Liz wrote:
>
I'm sorry - I was being flippant in order to make a point.  And probably
didn't make it too well so my apolobies to you and the list.
>

Thank-you. Apologies accepted. I did not realise that you were trying to be
flippant. It didn't come through in the e-mail format. (Haven't found any
flippancy emoticons, although I suppose ;-P comes closest.)

>Funny, but I never have these questions from Rabbis or their families.  

For a very good reason. The Holocaust is the "low-level" entry to Jewish
experience and for many English Jews, whose Jewish education may range from
mediocre to non-existent, the sine qua non of Jewish experience tends to be
the Holocaust. It's easy, requires minimal study, and the media is
saturated by it every time a new Anne Frank play or film comes out. 
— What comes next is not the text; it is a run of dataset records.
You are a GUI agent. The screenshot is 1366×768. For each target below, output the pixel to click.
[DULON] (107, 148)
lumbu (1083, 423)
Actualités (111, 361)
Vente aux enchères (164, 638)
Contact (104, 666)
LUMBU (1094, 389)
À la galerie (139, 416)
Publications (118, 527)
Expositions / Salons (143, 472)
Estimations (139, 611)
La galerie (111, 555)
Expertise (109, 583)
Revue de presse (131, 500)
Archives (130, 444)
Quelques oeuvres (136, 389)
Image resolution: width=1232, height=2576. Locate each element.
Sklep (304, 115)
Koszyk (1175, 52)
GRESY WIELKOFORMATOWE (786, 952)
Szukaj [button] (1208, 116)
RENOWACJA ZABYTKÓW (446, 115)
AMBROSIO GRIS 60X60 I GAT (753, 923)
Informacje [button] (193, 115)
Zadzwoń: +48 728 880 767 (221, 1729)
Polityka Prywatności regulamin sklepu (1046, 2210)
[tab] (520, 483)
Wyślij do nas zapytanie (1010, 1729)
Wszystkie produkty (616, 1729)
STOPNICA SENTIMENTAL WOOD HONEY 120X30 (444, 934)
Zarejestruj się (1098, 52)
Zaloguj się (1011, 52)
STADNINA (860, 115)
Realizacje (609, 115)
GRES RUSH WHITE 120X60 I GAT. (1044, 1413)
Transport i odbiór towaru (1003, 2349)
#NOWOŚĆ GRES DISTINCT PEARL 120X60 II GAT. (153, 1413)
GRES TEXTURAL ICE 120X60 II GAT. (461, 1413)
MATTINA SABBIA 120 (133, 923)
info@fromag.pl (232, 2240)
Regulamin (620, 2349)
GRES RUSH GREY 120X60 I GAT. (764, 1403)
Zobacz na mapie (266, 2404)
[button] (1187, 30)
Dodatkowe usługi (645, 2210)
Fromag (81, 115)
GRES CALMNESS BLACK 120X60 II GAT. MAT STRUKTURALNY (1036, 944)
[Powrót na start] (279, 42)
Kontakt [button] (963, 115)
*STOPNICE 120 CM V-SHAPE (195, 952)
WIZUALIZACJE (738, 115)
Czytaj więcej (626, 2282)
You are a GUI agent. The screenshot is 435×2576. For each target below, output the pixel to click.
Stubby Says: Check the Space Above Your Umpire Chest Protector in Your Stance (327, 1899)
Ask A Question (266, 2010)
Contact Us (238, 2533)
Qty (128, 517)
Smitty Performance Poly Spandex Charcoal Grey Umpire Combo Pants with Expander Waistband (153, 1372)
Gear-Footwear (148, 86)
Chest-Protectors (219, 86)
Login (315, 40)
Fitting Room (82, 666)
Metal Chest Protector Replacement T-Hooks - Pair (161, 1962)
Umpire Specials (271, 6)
OTOH, better educated Jews, i.e., rabbis and families, don't need to use
the Holocaust as a basis for Jewish identity because they have a much
better grasp of Jewish history and texts. It's the former, which is a kind
of intellectual laziness (lox-and-bagels Judaism, so to speak) that drives
me screaming round the bend. (And for those who doubt whether it's
intellectual laziness, just try asking them to name one Jewish source that
postdates the Bible and predates Rashi or to name one Israeli Knesset
member.)

IMO, questions like "What were you [Brits] doing?" are a waste of time for
all concerned. We can't change the past, only the future.